Poems by

Steven Croft


The Truth of a Thing Can Come In a Flash



After a phantom ride through miles

of green Yucata̒n jungle, the hotel van moves

under a white stuccoed arch, enters the hum

of Valladolid, passes blocks of row buildings

painted lime, yellow, burnt red. Ushered

out downtown, given "three hours to explore,"

I head for the twin cathedral towers

that watch over the town's narrow streets.


The tremolo sounds of Spanish guitar played

under the lush green leaves of trees reel me

into a plaza where a girl, barely a teen,

sits beside the guitarist, perhaps her father.

Her feet dirty under tasseled fringe of a brown

blanket poncho, I hesitate, hesitate

to be taken in by beggars, wonder if a man

who plays so elegantly can really be dirt poor.


I decide to move on but the girl's "Señor" stops

me, grief the most riveting language.  I finger

out two fifty pesos coins in my pocket -- one

for the girl's hand, and one for the open

guitar case -- this afternoon's price for beauty --

and sit on the bench next to them.




Ceremony



On a day of high sun and bird songs in trees at Chiche̒n-Itza̒

I am at the edge of the Well of Sacrifice, a lake in a crevice

of limestone hills, wait by it as the guide's voice fades,

moving the group down the central plaza -- set to dreaming

by her strange story of crop failure, drought, war, how living

bodies fell here, their blood released by priests, clouding

an underworld of blue water so the carved stone hands

of gods might lift to grace again an anxious people.


I wonder at the death-walk slap of sandals up to the end

of life, on a day like today, the drip drip feeding of souls

to water, lulled maybe by the rhythm of priests' chants,

bowls of drugged liquid from the hands of fervid servants,

how in their steps the chosen dream the rains have come,

the war against the city ended, mid-step, how they might

lift eyes in a shuffling line that idles at the murmured news,

how they are let go, running for the kiss of family with hearts

burning like the liquor from agave plants.


Steven Croft is the author of New World Poems (Alien Buddha Press, 2020). His poems have appeared in Willawaw Journal, San Pedro River Review, So It Goes, North of Oxford, Quaci Press Magazine, and other places, and have been nominated for the Pushcart Prize and Best of the Net




The Green Children of Woolpit



In the village of Woolpit in the county of Suthfolke

in the time of the harvest, on a day of good cheer,

two children found wandering, skins green as young cabbage,

were stopped by some villagers, and what did they hear?


"Zu mireke Sedana?" asked the girl, "Ev baragi dikeet,"

the boy did say.  A woman asked, "From where did you come?

Show us the way."  The children did nothing but still repeat

a strange tongue, palms to their eyes to block out the sun.


In the village they ate nothing, neither meat, porridge, nor bread,

until, in a thatched-roof house, beans were shelled where they lay.

Up jumped the girl who came running, and the boy raised his head up.

They ate raw beans faster than the women could shell them that day.


Taken by the local lord to his manor, the boy pined and faded.
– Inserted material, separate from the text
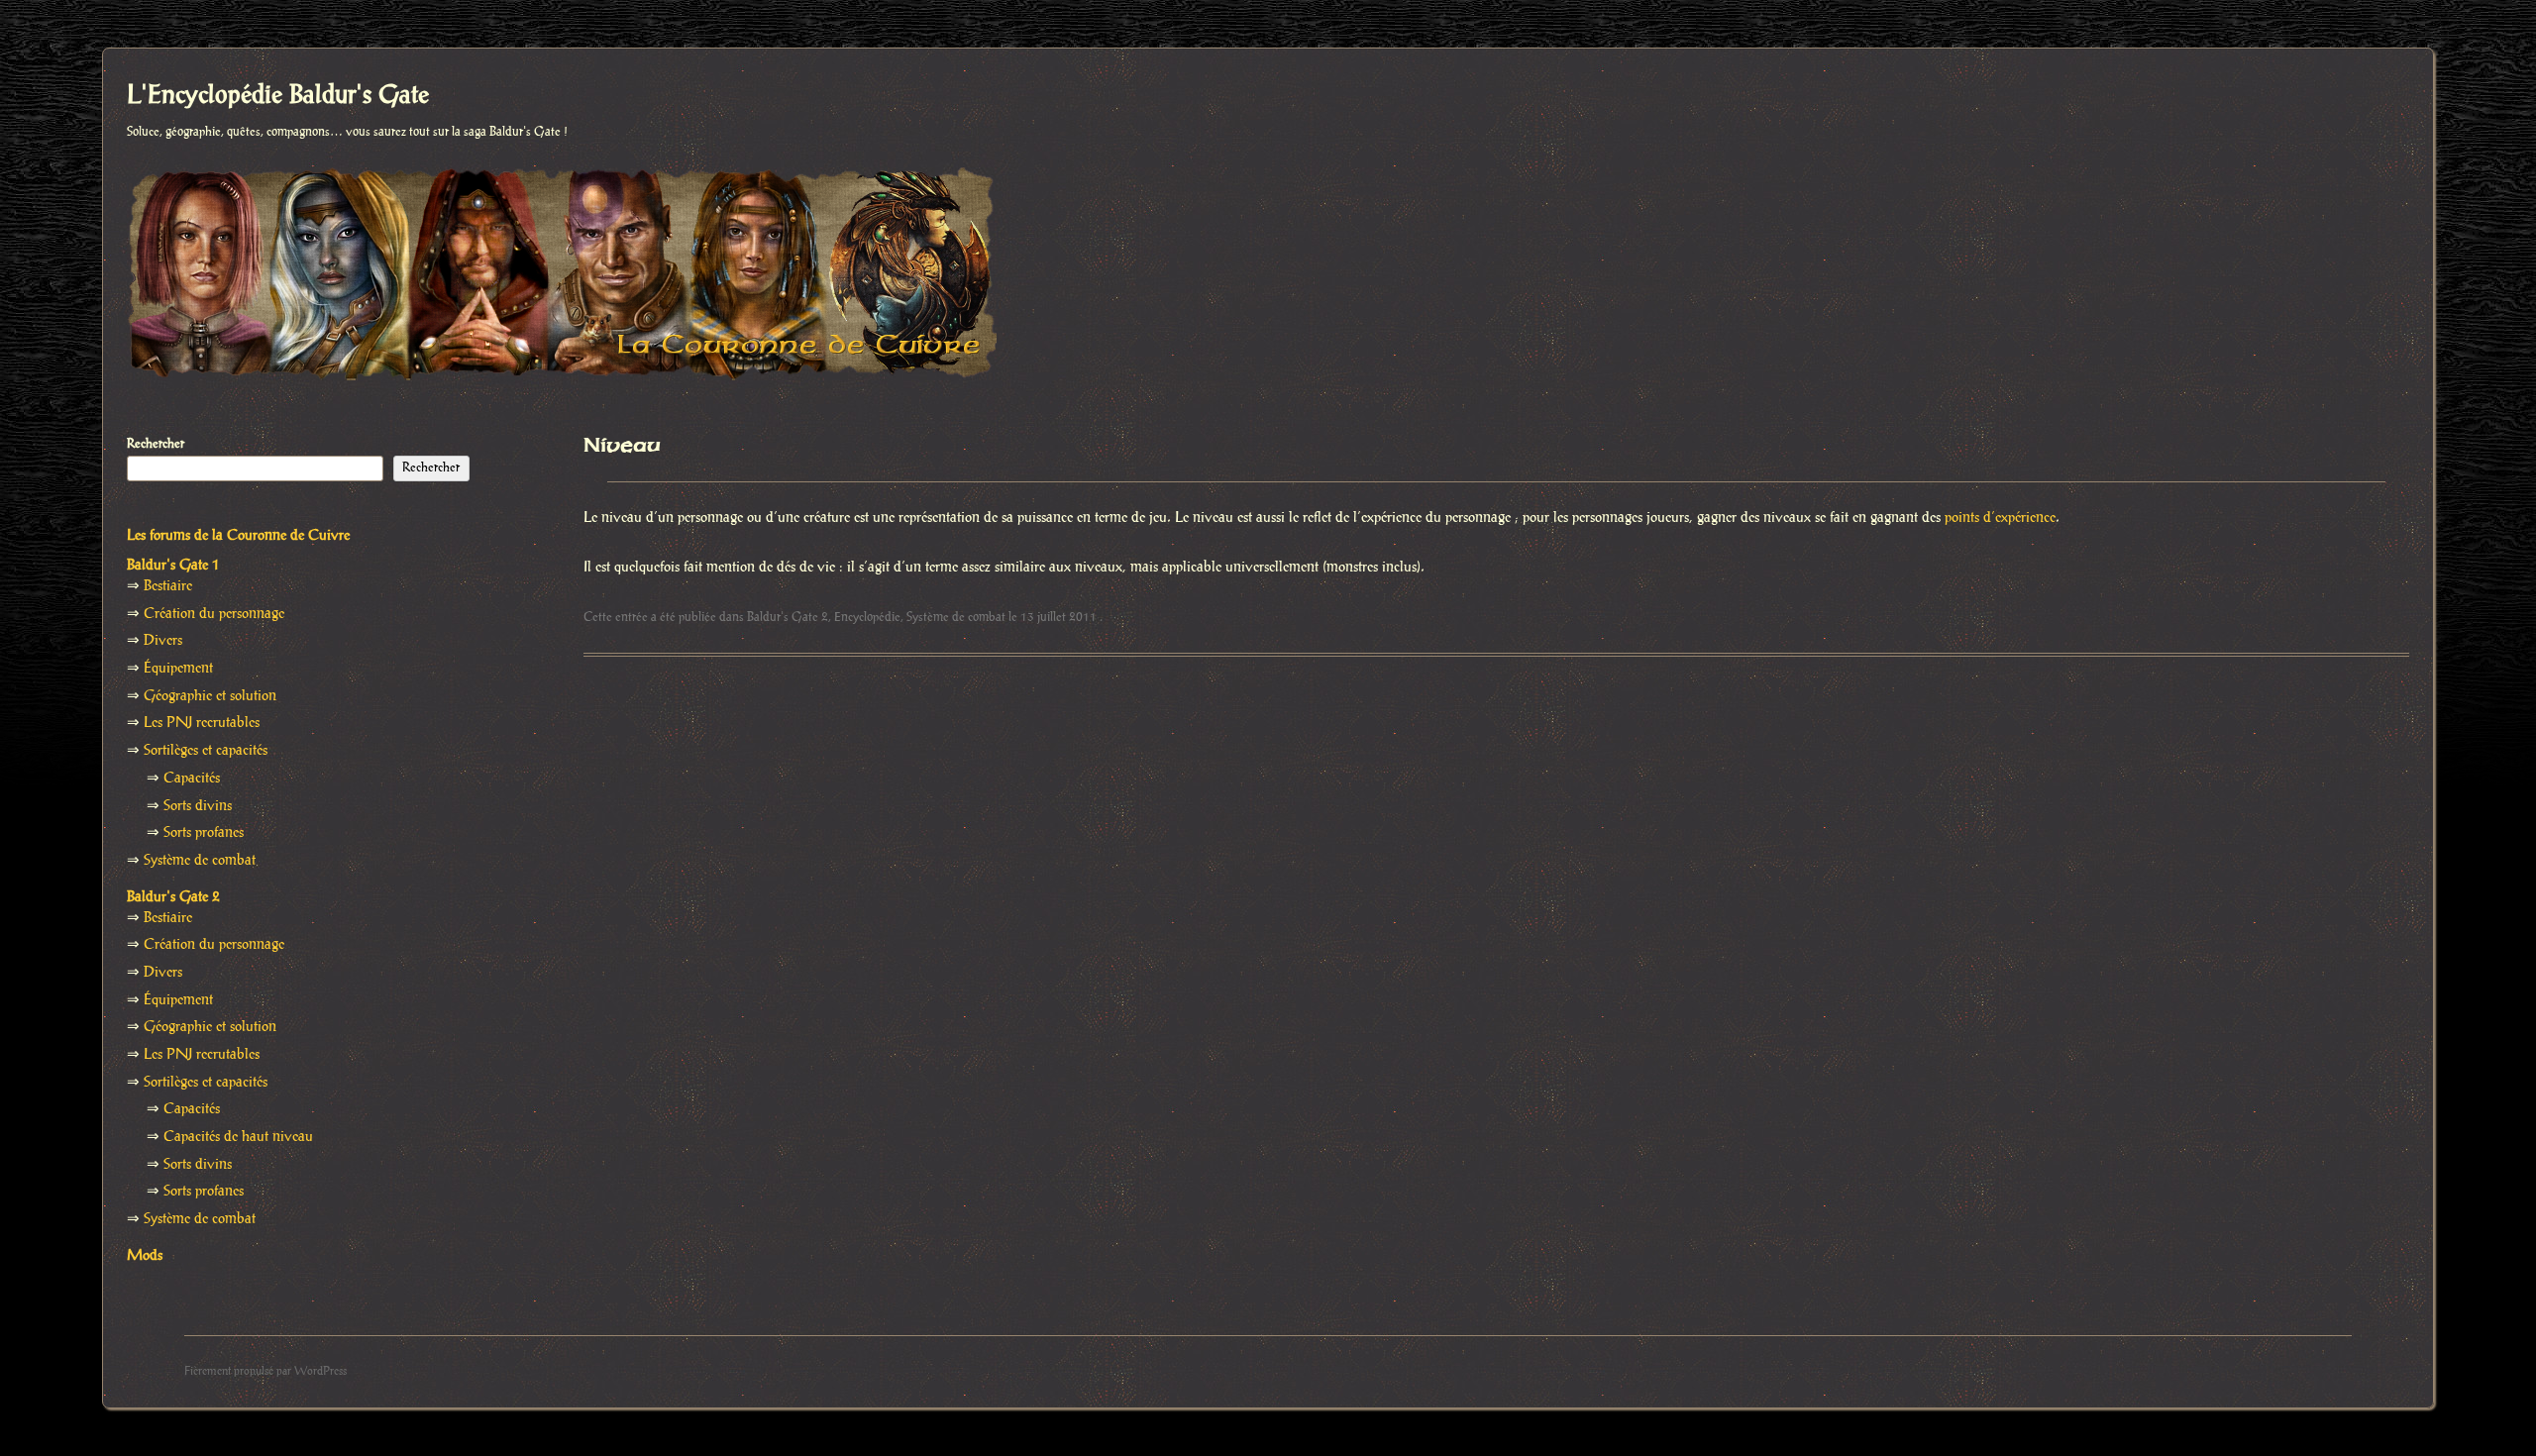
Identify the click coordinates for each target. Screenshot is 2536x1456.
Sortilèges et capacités (205, 751)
The young girl learned Inglish, did not die like her sibling.

Her story made a fabric spun out of fable: in a land with no sun

both tended sheep when sweet bells they heard ringing.


They followed the sounds to a cavemouth, and through the caverns

to Ingland.  This story is written in the Historia rerum Anglicarum,

how the girl left the land of a Green King to be subject of King Stephen.

So this tale of orphans goes.  Today, Woolpit Village has them as emblem.


Hope's Dissection


"if an unfathomable, insatiable emptiness lay hid

beneath everything, what would life be but despair?"


--Soren Kierkegaard



The cutaway view of a soul shows it threatened

by plasmic dread of past and future catastrophes:

wide, public, shared by many, or felt alone or by a few;

but a tiny kernel needing zoom, minute focus, is there,

its measurement taking breath away with energy –

while the soul's projector casts holograms, people

laughing, crying, mugging for the camera, some broken

by a despair that lifts a hand to stop the filming, the

reel to reels turn on: humans, carrying this medicinal,

this seed, passing it through generations like iron

in the blood as a prayer against the overwhelming,

its promise a shen ring emanating protective

Van Allen belts around the whole soul, carrying us

on, whispering, "life is a garden where things

always grow again," soothing, its half-life eternal.